Thanks Tracey, this is very helpful. I will check out what you suggest, then go from there.
Oh, good grief. Another name change. Lucky us. LOL.
Take Care!
Cheryl
Original Message:
Sent: 4/24/2024 1:30:00 PM
From: Tracey Campbell
Subject: RE: Fiserv (gasp) VDD
Hi Cheryl!
We do not use the CCM module, however I just did a quick scan through the SOC report, and I think you are spot on that it covers those services too! On Pages 14 and 19 of the most recent 2023 SOC 2 Type 2 Card Services reports, it references credit card services. Take a quick peak there just to confirm, because I feel as though that covers it! You know what, if you see the January 2024 Bridge Letter as well, that lists out SOC reports they have. I bet that may be helpful as well to ensure the products/services you use are listed!
I wish it would give specifics on what actual products are covered, but I am guessing they just have too many to outline. I remember trying to work with them on a similar question awhile back, and it was tough to get a straight answer.
I also review the Fiserv Technology Services SOC 2 Type 2 report, and Fiserv Enterprise Technology SOC 1 Type 2 report, because they are critical to the operations. There is a more detailed description of their involvement on Page 20 of the SOC report of FTS (which is also Fiserv Enterprise Technology...the name looks like it is changing according to the January 2024 Bridge Letter). Haha, I think they enjoy changing names a little too much...just when you think you have it down! Network, logical and physical controls are in scope for FTS/Fiserv Enterprise Technology.
I hope this helps:)
Thanks so much!!
Tracey
Original Message:
Sent: 04-24-2024 11:42 AM
From: Cheryl Turner
Subject: Fiserv (gasp) VDD
Do you use the CCM Module at Fiserve, Tracey? They have a couple different SOC reports. I recently came across a Card Services SOC. I'm trying to figure out if that report covers CCM, and rather than answer my question, they keep sending me new DD Documents.

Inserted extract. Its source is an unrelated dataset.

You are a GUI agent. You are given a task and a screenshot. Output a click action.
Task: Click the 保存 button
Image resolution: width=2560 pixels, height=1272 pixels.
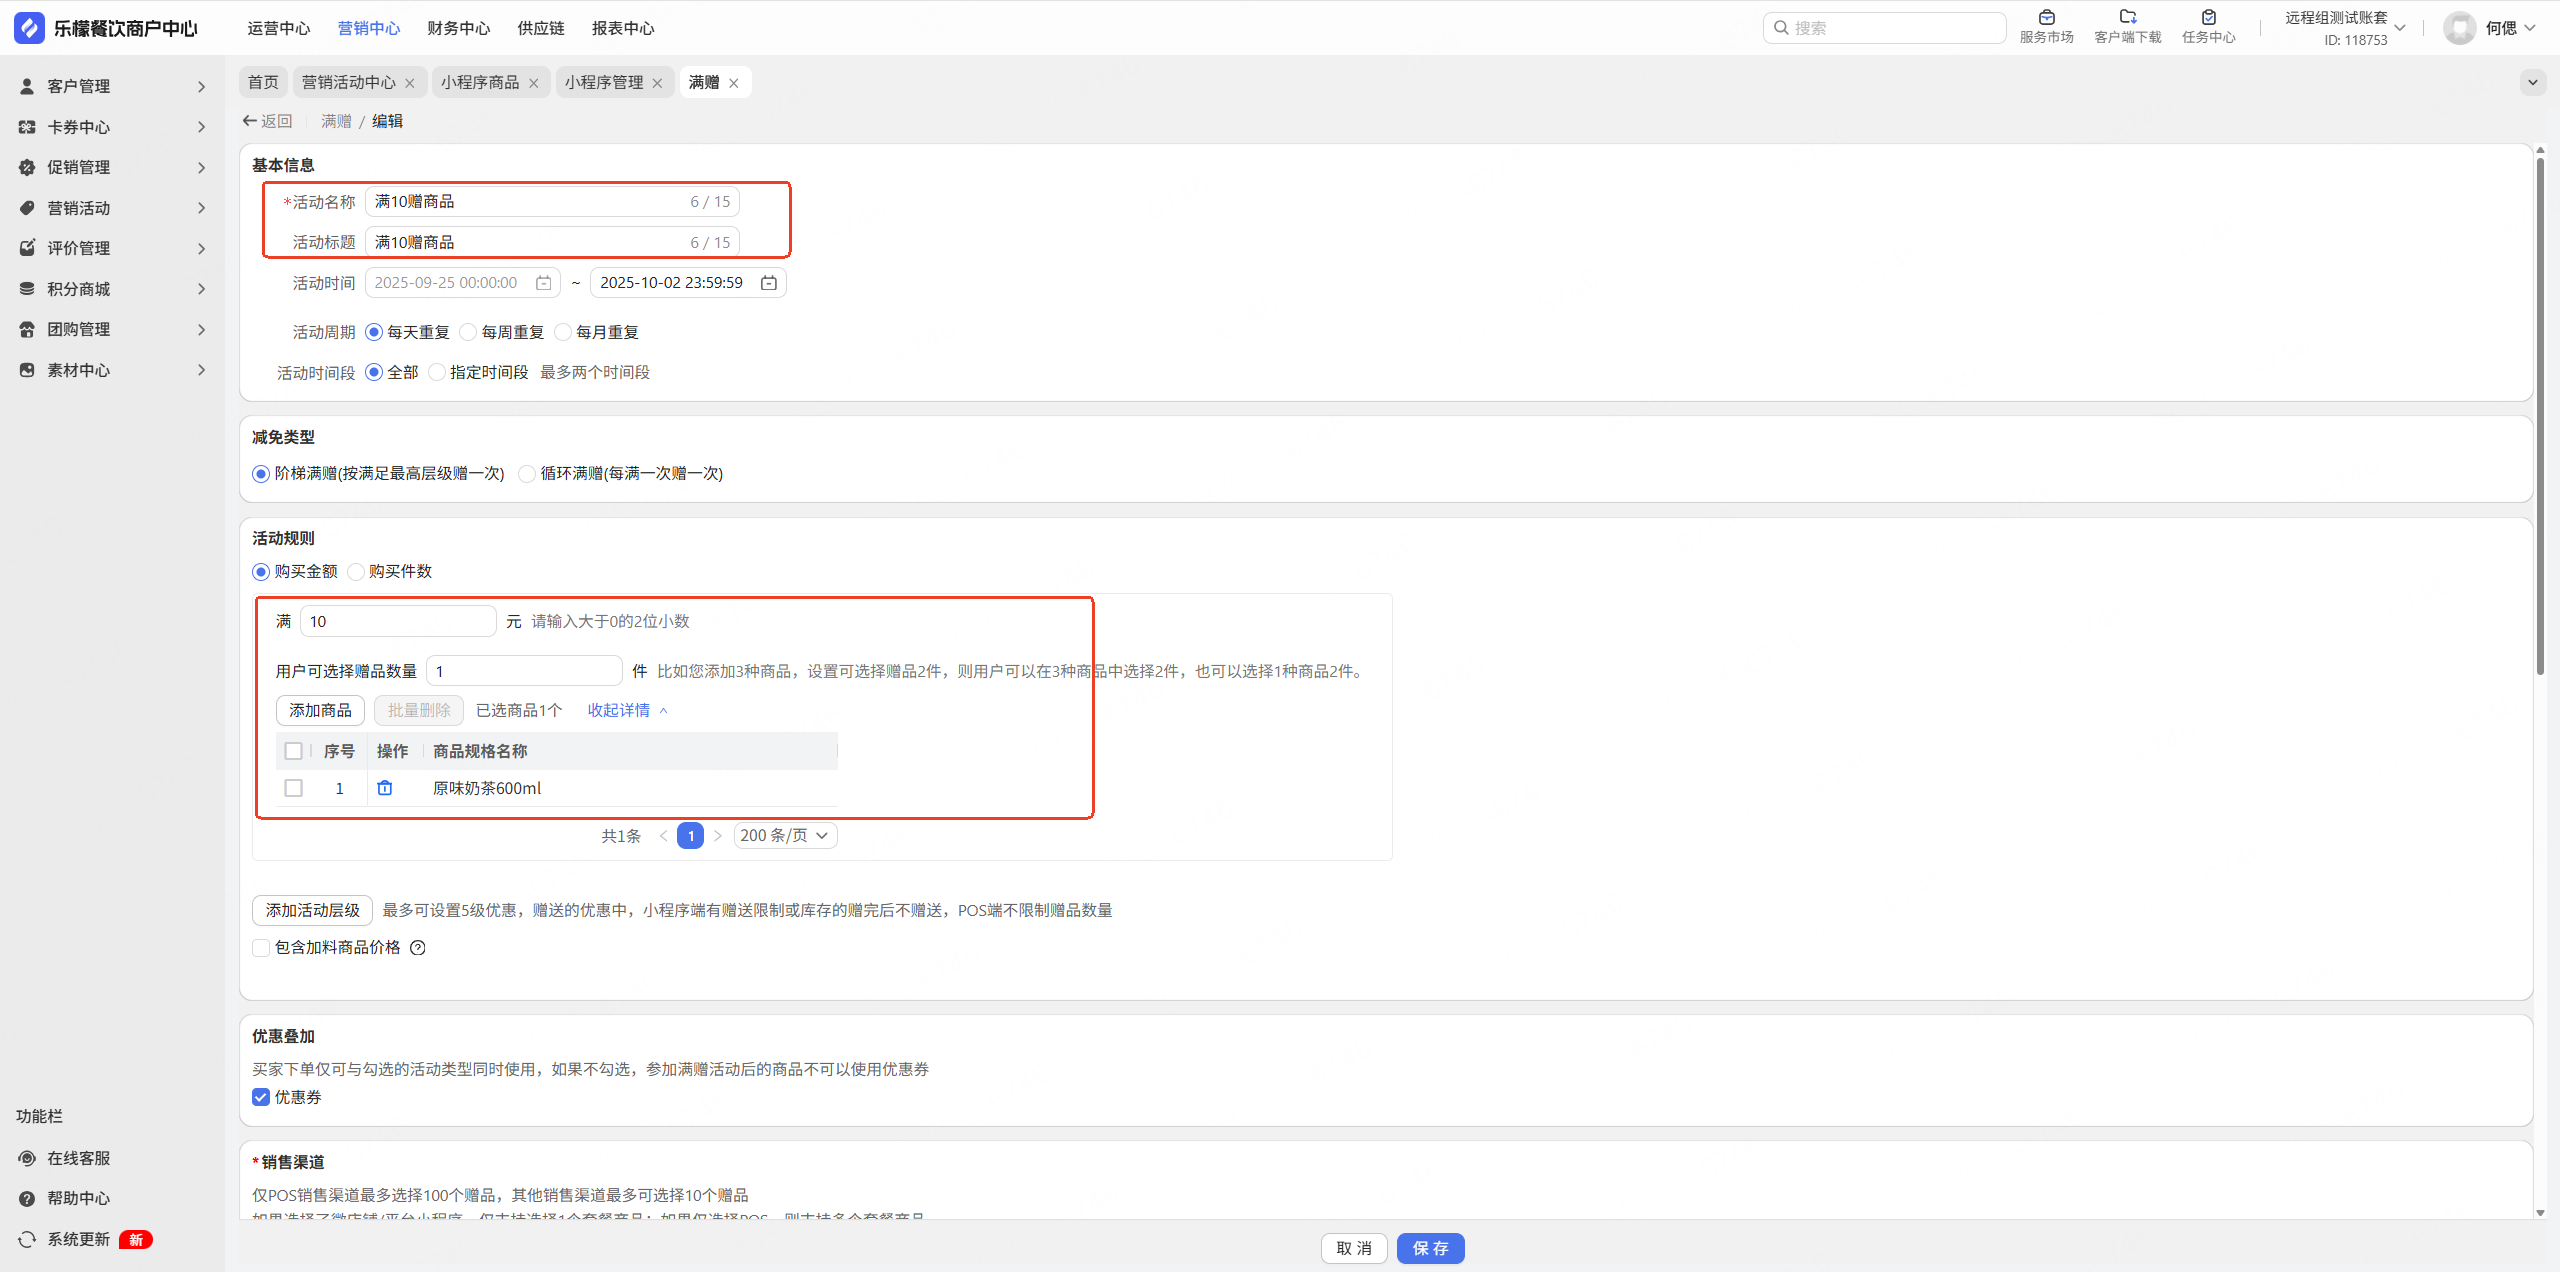pyautogui.click(x=1430, y=1248)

Do you know which SOC covers CCM by any chance?
Thanks so much!
Original Message:
Sent: 4/24/2024 9:04:00 AM
From: Tracey Campbell
Subject: RE: Fiserv (gasp) VDD
Good morning!
I'm hoping this will help! For a good portion of the due diligence and monitoring documentation we collect, I go through the Client360 portal that Fiserv has, and search mostly for 'Compliance' in the Publications section. Do you have access there? I know I have found SOC reports, and various other documents and reports. I cannot recall off-hand if the PCI DSS and Business Continuity/Disaster Recovery testing was in the Compliance section or a different area. For any items we don't find in the portal, we have reached out to a Client Service Partner, to gather more insights.
Are there specific documents/reviews that you are looking to collect for the vendor itself? Again, I hope this is helpful in the quest!
Thanks!!
Tracey L. Campbell
Original Message:
Sent: 04-23-2024 11:51 AM
From: Anonymous Member
Subject: Fiserv (gasp) VDD
This message was posted by a user wishing to remain anonymous
Good morning,
Does anyone have any recommended best practice/approach to vendor due diligence with the big F? We currently have Fiserv as a vendor and unsurprisingly, it is a critical component in our organization. We outsource to a third-party for a comprehensive risk assessment but the third-party we use has a product/service approach to their risk assessment and not a holistic risk assessment to the vendor itself.
What's been your recommended practice for this type of vendor where they are essentially a vendor that offers many different services to the organization? We would like a risk assessment of the vendor itself, and not just some of the critical products/services they offer. Or is that a waste of money/resource and we should only conduct a risk assessment based on products/services?